- Task description: Copy out the passage on Tokyo's founding below, word for word and in full.

- Source document:
####

Tokyo- An Urban Giant
According to the theory of existence of cities, cities exist because they are not self-sufficient and there is a need for trade. However, Tokyo, unlike other urban cities does not derive its existence for purposes of trade; rather it was formed due to political and military reasons in Japan. Originally known as Edo, Tokyo was founded in the twelfth century by a local lord named Edo Taro Shigenada. Tokyo was further established in the late sixteenth century by a military general or “shogun” named Tokugawa Ieyasu. Ieyasu became a military dictator of Japan after the Battle of Sekigahara in 1600. His initial action was to shift the civil, political and military power from Kyoto, Japan’s capital at the time, to the city of Edo, thus, making the city of Edo a military capital of Japan. Ieyasu ruled Japan during the Edo period and controlled the city. His first task was to build a castle in Edo. He divided the daimyos (feudal barons), merchants and samurais of Japan into two groups. The Daimyos who supported him in the war of Sekigahara were considered to be his allies. In contrast, those who failed to support him were forced to become part of the military army, contribute as laborers and pay for the construction of the Edo castle. The castle was enormous as it was made of concrete walls which defended against external attacks. Illustration I in Appendix shows the Edo Castle in Tokyo currently known as Imperial Palace. Moreover, the shoguna government made it almost impossible for other individual groups to create military groups or troops stronger than their own. According to Ades and Glaeser (Feb. 1955) “over the seventeenth century Ieyasu’s descendants amassed a monopoly of political and economic power far beyond than any European King” (pp. 221).

####

- Source material:
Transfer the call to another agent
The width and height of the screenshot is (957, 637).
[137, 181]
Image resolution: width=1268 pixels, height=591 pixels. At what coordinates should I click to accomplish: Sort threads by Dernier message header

####

- Output of the task:
Tokyo- An Urban Giant
According to the theory of existence of cities, cities exist because they are not self-sufficient and there is a need for trade. However, Tokyo, unlike other urban cities does not derive its existence for purposes of trade; rather it was formed due to political and military reasons in Japan. Originally known as Edo, Tokyo was founded in the twelfth century by a local lord named Edo Taro Shigenada. Tokyo was further established in the late sixteenth century by a military general or “shogun” named Tokugawa Ieyasu. Ieyasu became a military dictator of Japan after the Battle of Sekigahara in 1600. His initial action was to shift the civil, political and military power from Kyoto, Japan’s capital at the time, to the city of Edo, thus, making the city of Edo a military capital of Japan. Ieyasu ruled Japan during the Edo period and controlled the city. His first task was to build a castle in Edo. He divided the daimyos (feudal barons), merchants and samurais of Japan into two groups. The Daimyos who supported him in the war of Sekigahara were considered to be his allies. In contrast, those who failed to support him were forced to become part of the military army, contribute as laborers and pay for the construction of the Edo castle. The castle was enormous as it was made of concrete walls which defended against external attacks. Illustration I in Appendix shows the Edo Castle in Tokyo currently known as Imperial Palace. Moreover, the shoguna government made it almost impossible for other individual groups to create military groups or troops stronger than their own. According to Ades and Glaeser (Feb. 1955) “over the seventeenth century Ieyasu’s descendants amassed a monopoly of political and economic power far beyond than any European King” (pp. 221).